The artist who faces us here is clearly worn out, yet the manner in which he is painted suggests vitality and energy. The figure, the chair and the sickbed are rendered with bold colour fields and large, sweeping lines. The dominant tones are yellow, green and brown, with interpolations of red and blue. The details are toned down, but the shape and position of the head and its open mouth seem to allude to the face in the artist's own painting The Scream from 1893 (The National Museum, NG.M.00930).
Around the turn of the year 1918--1919, Munch fell ill, possibly with the Spanish flu, a pandemic that killed many millions of people across Europe in the years 1917--1920. In a series of studies, sketches and paintings, Munch documented the impact the illness had on him in its various stages.
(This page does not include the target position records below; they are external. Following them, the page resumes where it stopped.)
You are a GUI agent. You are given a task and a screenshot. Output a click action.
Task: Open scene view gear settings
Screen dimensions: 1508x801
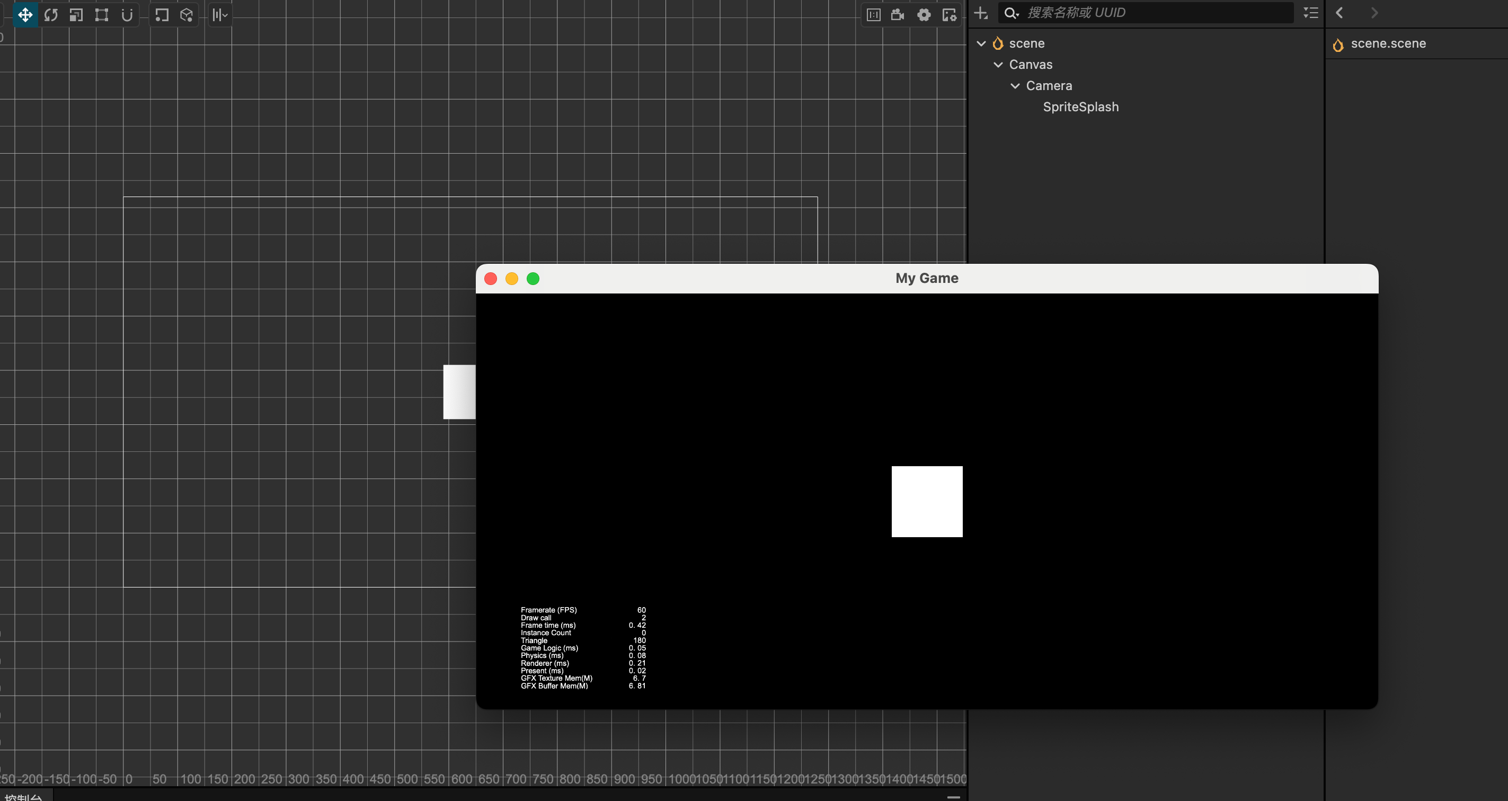point(924,15)
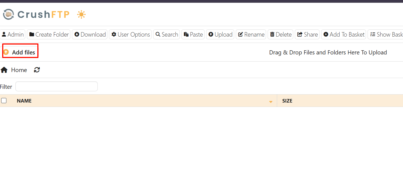This screenshot has height=171, width=403.
Task: Show the basket contents
Action: [386, 34]
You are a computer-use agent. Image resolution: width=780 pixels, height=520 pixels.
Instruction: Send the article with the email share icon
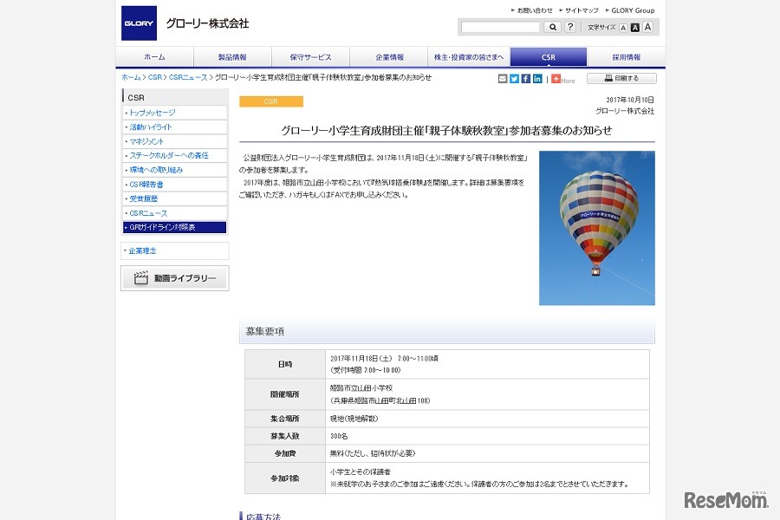tap(503, 78)
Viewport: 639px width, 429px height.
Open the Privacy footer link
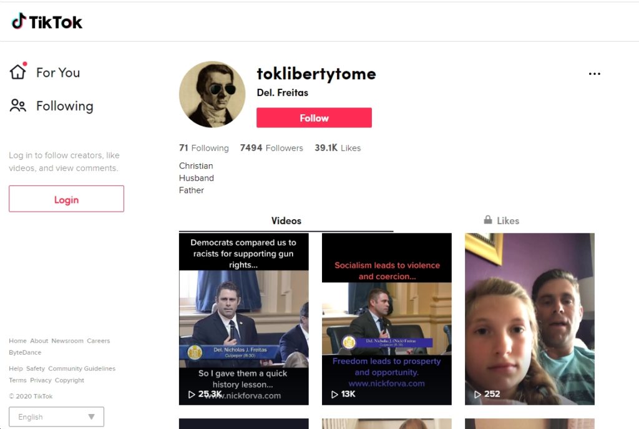tap(41, 380)
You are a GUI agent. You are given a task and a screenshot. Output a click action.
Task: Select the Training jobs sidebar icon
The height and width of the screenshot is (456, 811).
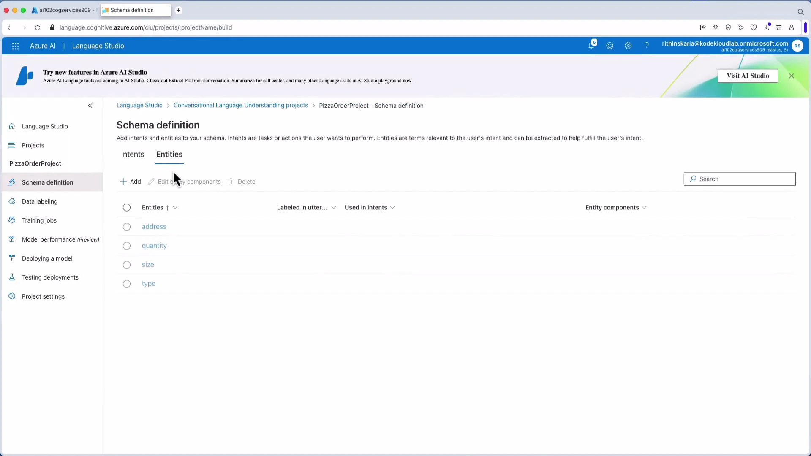12,220
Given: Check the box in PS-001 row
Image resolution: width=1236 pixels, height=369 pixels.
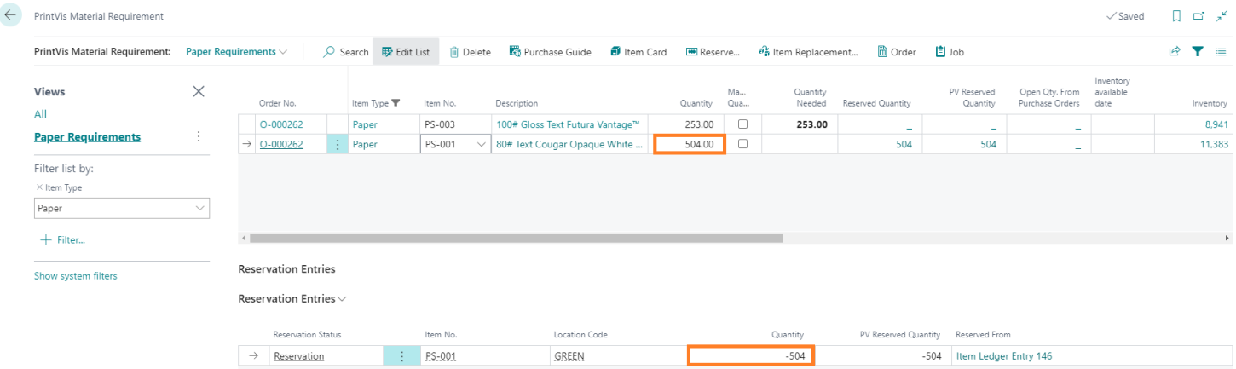Looking at the screenshot, I should click(742, 144).
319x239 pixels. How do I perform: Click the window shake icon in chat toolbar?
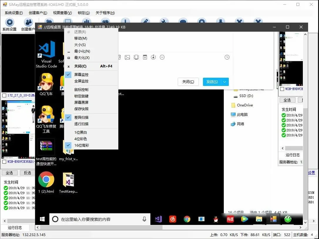click(x=136, y=57)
With its focus on sickness and convalescence, the painting evokes human vulnerability and mortality, themes that preoccupied Munch throughout his career. The chair is a recurrent prop in several of his best known depictions of sickness and death, such as *Spring *and Death in the Sickroom (The National Museum, NG.M.00498, NG.M.00940).
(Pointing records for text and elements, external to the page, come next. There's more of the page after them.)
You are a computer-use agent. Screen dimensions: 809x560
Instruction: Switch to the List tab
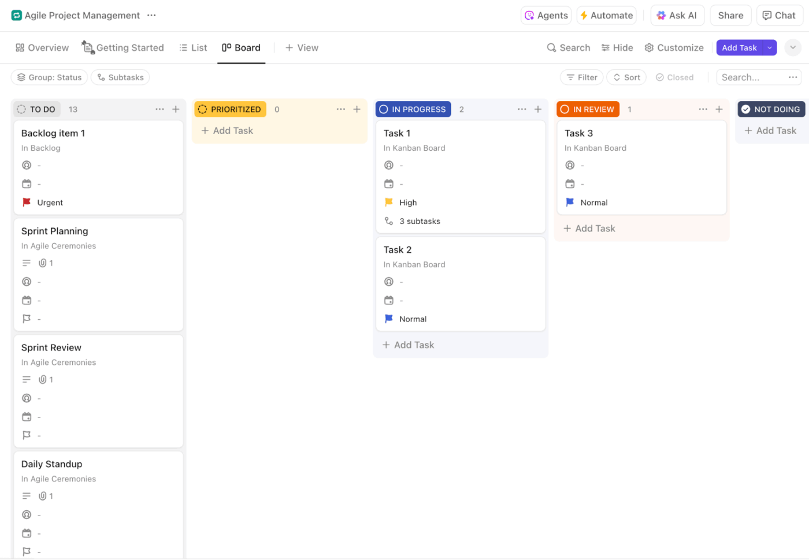[193, 47]
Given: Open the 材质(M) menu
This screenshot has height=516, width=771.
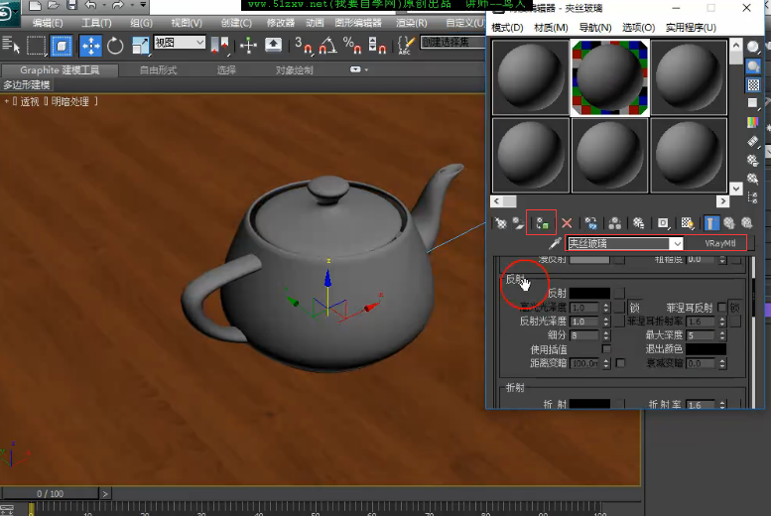Looking at the screenshot, I should point(551,28).
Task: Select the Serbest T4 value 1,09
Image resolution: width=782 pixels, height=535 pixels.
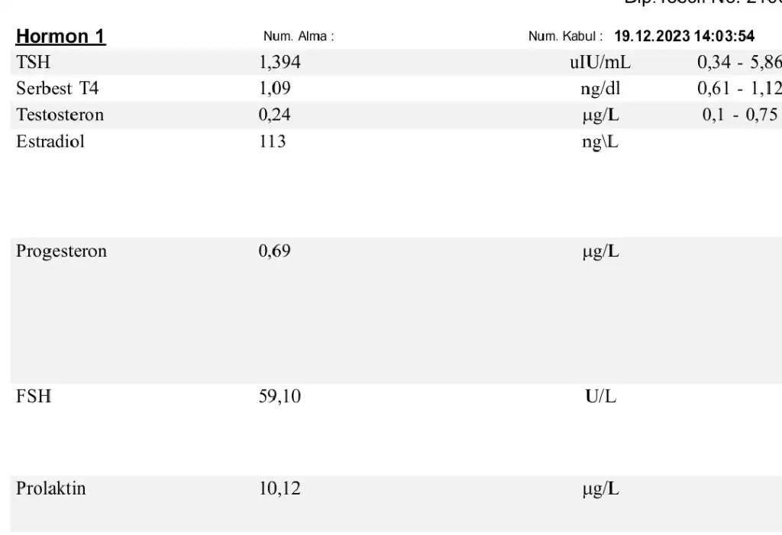Action: tap(275, 89)
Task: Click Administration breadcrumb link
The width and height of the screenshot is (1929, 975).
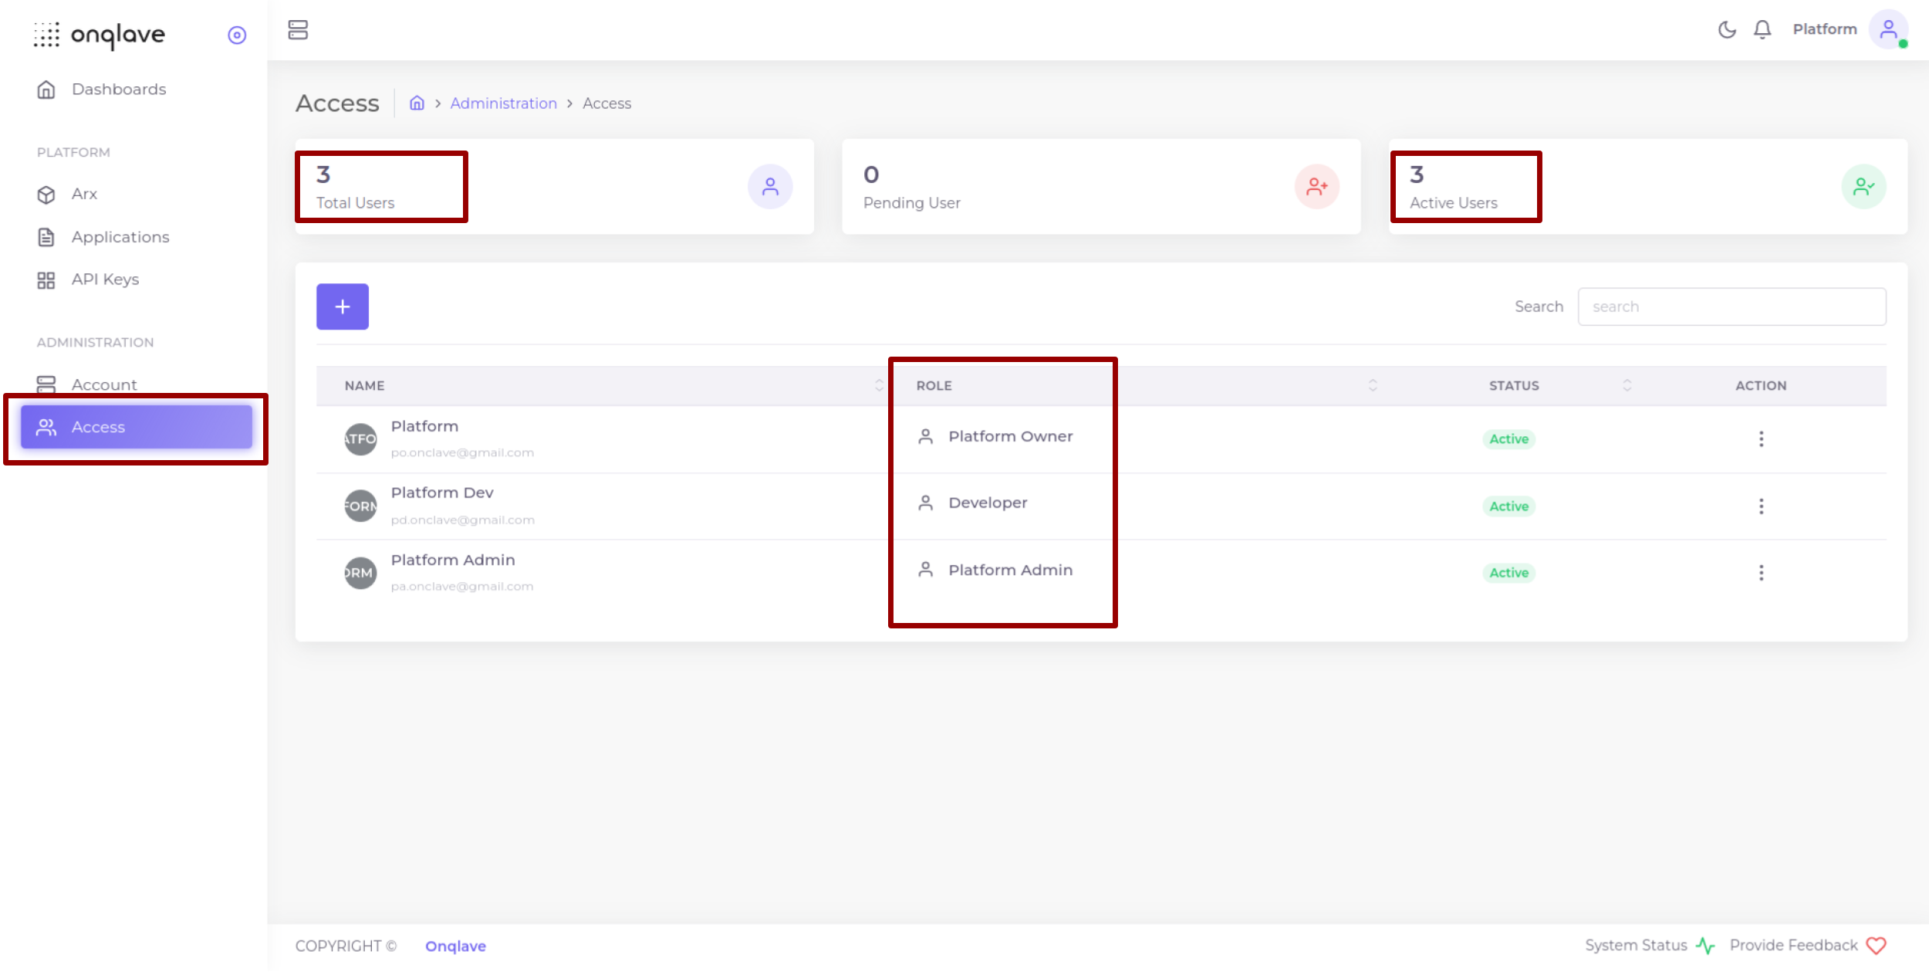Action: point(503,103)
Ageing and change are aspects of life Munch addresses in many of his late self-portraits. The reference in the title to the Spanish flu reinforces the idea of disease as existentially life-threatening. Close contact with serious illness and death had been a feature of Munch's younger years, forming a theme he explored in works such as The Sick Child and Spring (The National Museum, NG.M.00839, NG.M.00498). In many of his surviving letters, Munch often expresses a fear of illness and worries about his own health. In recent years, however, it has been questioned whether Munch did in fact catch the Spanish flu in 1919, or whether the painting should rather be viewed as a deliberate dramatisation (Steihaug 2013).
The work is the latest of four painted self-portraits by Munch in the National Museum's collection (The National Museum, NG.M.01915, NG.M.00470, NG.M.01229, NG.M.01867). It belongs to a late phase in his production and was painted a few years after he settled at Ekely, on the western outskirts of Kristiania (today within Oslo). The large format of the work, its broad painterly register and powerfully expressive quality are typical of his portrait art in the first decades of the new century. Also characteristic is the concise style with bold colours, a shallow pictorial space and the sweeping brushstrokes.
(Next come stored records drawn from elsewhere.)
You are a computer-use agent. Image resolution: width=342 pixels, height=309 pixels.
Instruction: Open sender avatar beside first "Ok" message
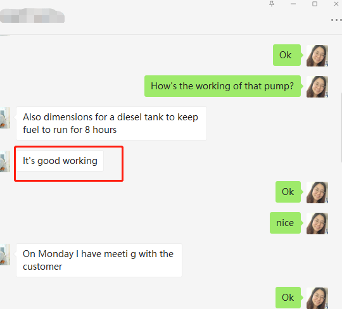tap(317, 56)
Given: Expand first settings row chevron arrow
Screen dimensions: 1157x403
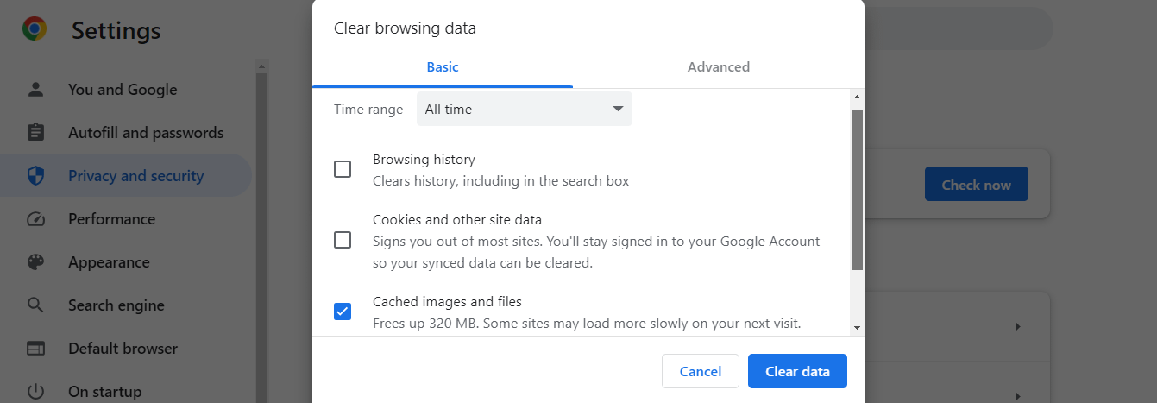Looking at the screenshot, I should pos(1018,327).
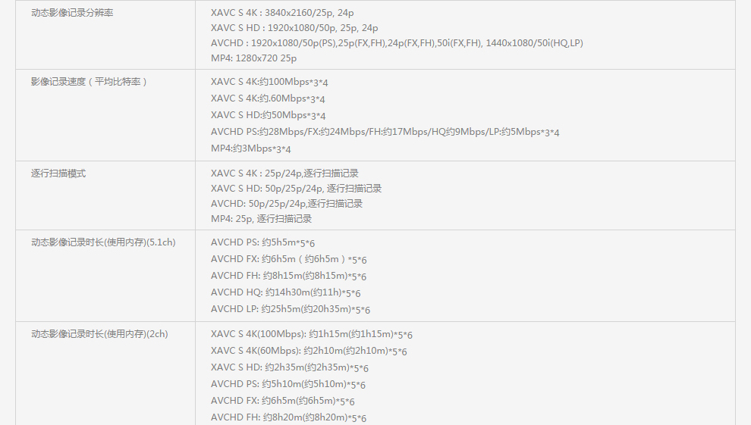
Task: Click the AVCHD PS 约28Mbps bitrate line
Action: tap(385, 132)
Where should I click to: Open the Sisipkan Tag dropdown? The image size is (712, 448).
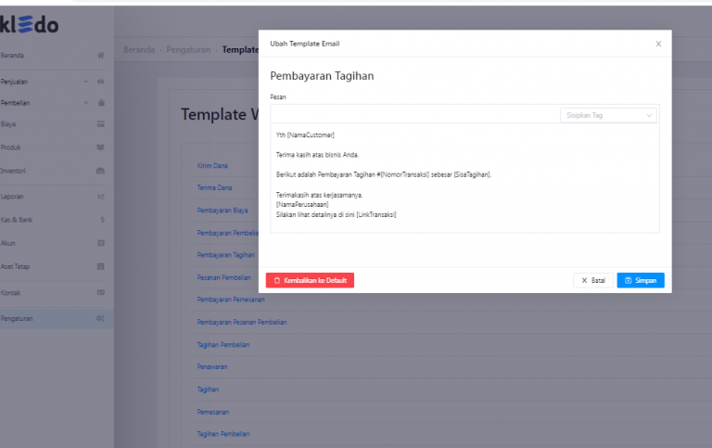(608, 115)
This is one of Munch's largest and most monumentally conceived selfportraits. An undated sketch in red crayon probably served as a preliminary study (The Munch Museum, MM.T.00218-11 verso). There also exist several loosely related drawings and two smaller works, but in these the subject is differently framed (Woll 2008, M 1295, M 1297).
Together with works such as Man in the Cabbage Field and Autumn Ploughing (The National Museum, NG.M.01865, NG.M.01863), the painting has assumed a prominent place in the museum's presentation of the later phase of Munch's production. It was gifted to the National Gallery by Charlotte and Christian Mustad in connection with the museum's 100th anniversary in 1937.